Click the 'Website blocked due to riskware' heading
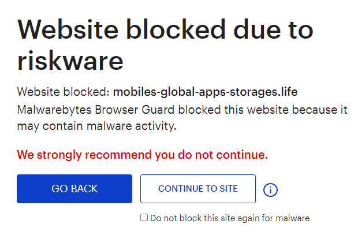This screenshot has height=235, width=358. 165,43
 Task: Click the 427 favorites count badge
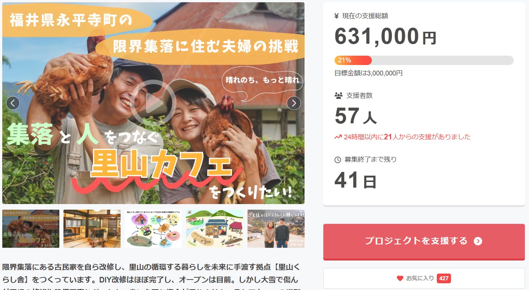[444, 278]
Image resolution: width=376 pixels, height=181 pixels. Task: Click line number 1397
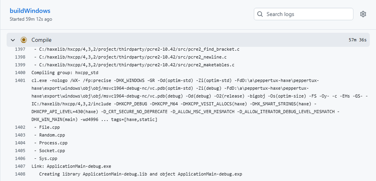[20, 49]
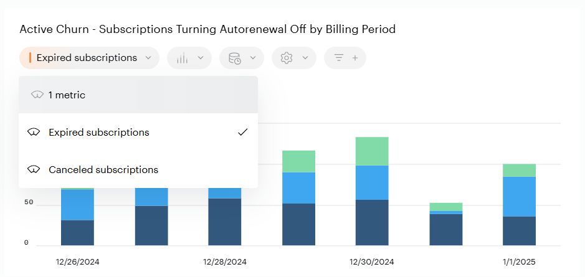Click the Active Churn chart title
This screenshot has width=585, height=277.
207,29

> **WORK INSTRUCTIONS**
You need to restate all of the entries above exactly and leave the pictures behind.

> **YOUR SOLUTION**
Click the 'Website blocked due to riskware' heading
This screenshot has height=235, width=358. 165,43
 Task: Click the 427 favorites count badge
[444, 278]
Image resolution: width=376 pixels, height=181 pixels. Task: Click line number 1397
[20, 49]
Click the Active Churn chart title
This screenshot has width=585, height=277.
207,29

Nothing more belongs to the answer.